Genetically Modified crops
The case for monitoring
7.39 Environmental concerns of the kinds discussed above have given rise to arguments for post-commercialisation monitoring. At present, the system implies that once consent has been given, the release is safe and needs no further monitoring, or consent should not have been given. But since the initial risk assessment is inevitably based more on basic assumptions and deductive logic than it is on empirical evidence, this is not a wholly satisfactory position. Once releases have been conducted on a large scale, monitoring is needed to check that the original assumptions are borne out in the field.

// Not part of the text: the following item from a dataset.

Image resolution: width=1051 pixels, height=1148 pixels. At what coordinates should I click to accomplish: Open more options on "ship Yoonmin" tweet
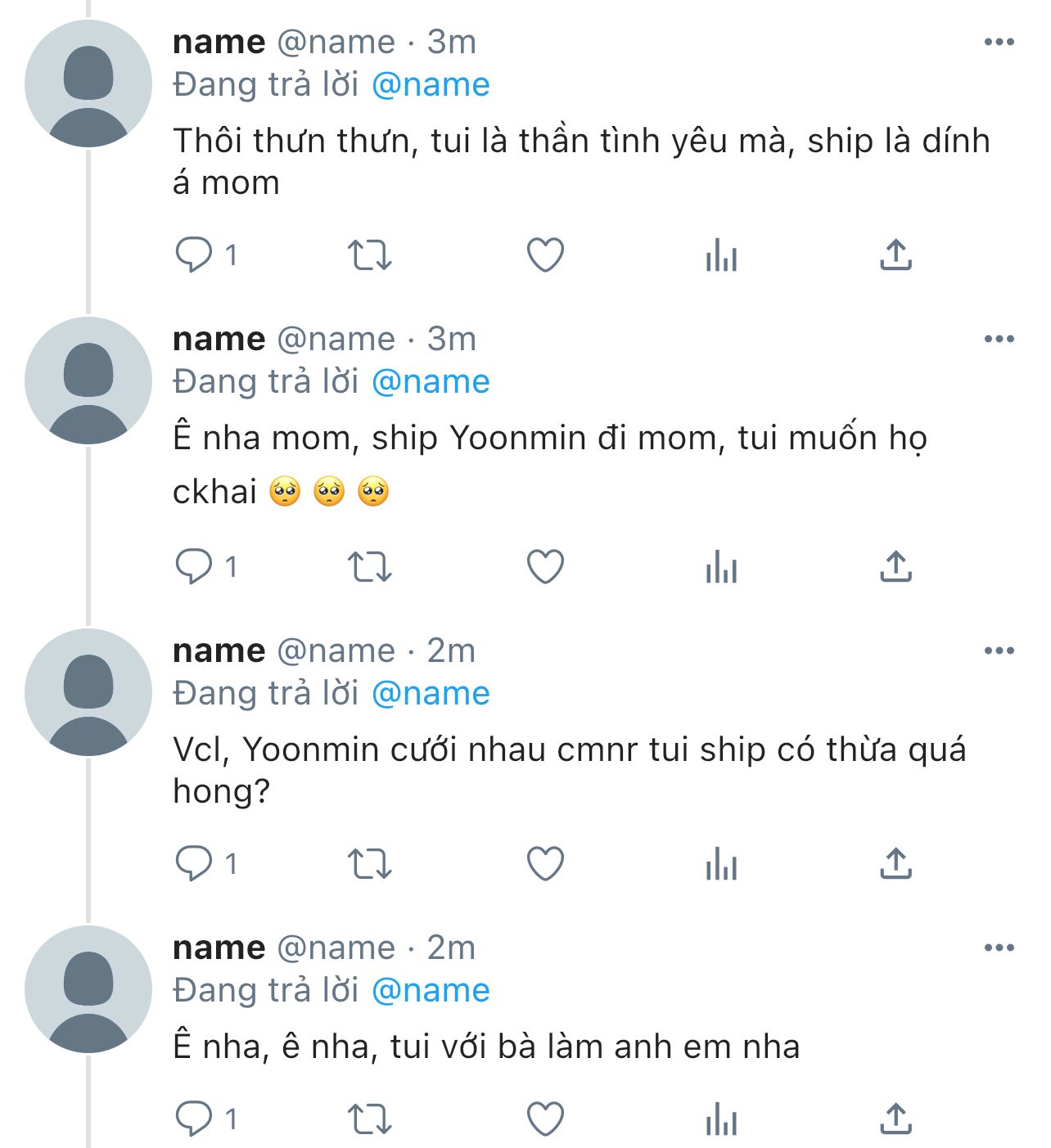[x=999, y=340]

7.40 The recognition that there are environmental concerns about the introduction of GM crops has led the National Farmers' Union, SCIMAC (paragraph 3.18) and others to develop proposals for post-release monitoring. The EC has stated that it has now adopted the principle of post-release monitoring to 'verify the non-appearance of any harmful effects on human health and the environment' by modifications to EC Directive 90/220 on deliberate releases of GMOs into the environment. Details of how this is to be done have not been decided. The Working Party strongly endorses these developments and recommends that the Government should plan to make regular post-commercialisation monitoring of the impact of GM releases a general condition for all releases, with inspection of the results by regulators, public access to the monitoring results and provision for modification or revocation of consents if the monitoring results show that this is necessary. This monitoring should include impacts on biodiversity.